EXCERPT →
Monday, 21 March 2011

snakey snake snake

I don't know who this guys is but he's caught the biggest Tiger snake I've eve seen in Ouse, Tasmania.

Wednesday, 16 March 2011


Tiny Showcase is jumping in to help those effected by the earthquake in Japan by offering you this print Rising Sun by Jesse LeDoux. The print a is 18" by 24," two-color screen print on archival 270gsm environmentally-certified print making paper. The artwork features a high-gloss white ink (here in grey so you can see it) and red ink on a bright white environmentally-certified paper. This unsigned edition will be available between March 15th and March 29th, 2010. Each print is $35, with $25 dollars from each print sold will be donated to the International Red Cross' relief efforts in Japan.

Tuesday, 15 March 2011


Look what Yulia Brodskaya has been up to recently. She's going all 'next level' on quilling. Crazy. Yulia says "I believe that one of the main reasons I enjoy the paper craft, is due to my love of the material: paper. Although I've always had a special fascination for paper, it has taken me a while to find my own way of working with it; and then it took a little longer to find out that the technique I have been using so intensively is called quilling - it involves the use of strips of paper that can be rolled, shaped, and glued to the background." Watch her progress on her website.

Monday, 14 March 2011

Wataru Yoshida

Wataru Yoshida is a Tokyo born artist and designer. This series “Composition of Mammals” really stunning.

GIVEN MATERIAL →
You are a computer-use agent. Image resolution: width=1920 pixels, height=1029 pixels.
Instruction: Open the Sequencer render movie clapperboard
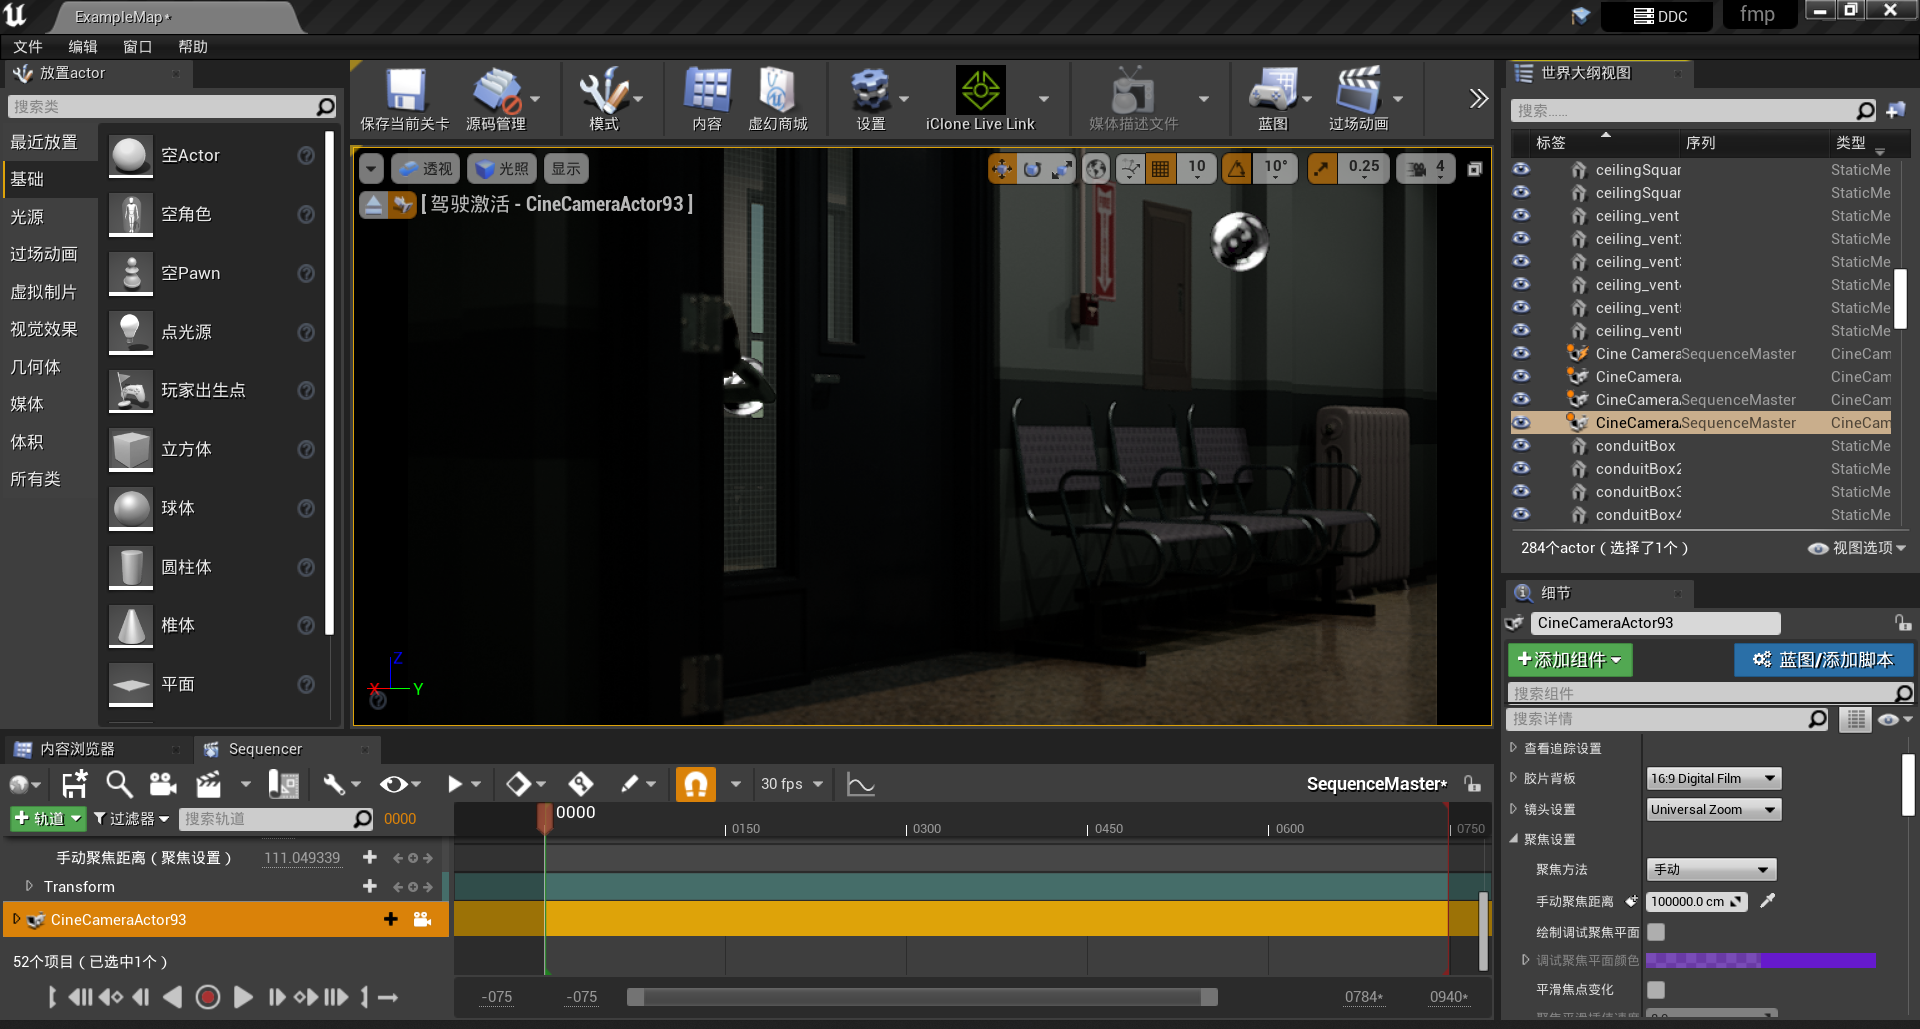(x=209, y=784)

REQUIRED TASK A →
In the blog posts, how much from each sale of the Rising Sun print is donated to the International Red Cross?
REQUIRED TASK B →
From the blog posts, extract the part that opens with the words containing "Tuesday, 15 March" and closes with "on her website.".

PROBLEM SOLUTION A →
$25 of each $35 print

PROBLEM SOLUTION B →
Tuesday, 15 March 2011


Look what Yulia Brodskaya has been up to recently. She's going all 'next level' on quilling. Crazy. Yulia says "I believe that one of the main reasons I enjoy the paper craft, is due to my love of the material: paper. Although I've always had a special fascination for paper, it has taken me a while to find my own way of working with it; and then it took a little longer to find out that the technique I have been using so intensively is called quilling - it involves the use of strips of paper that can be rolled, shaped, and glued to the background." Watch her progress on her website.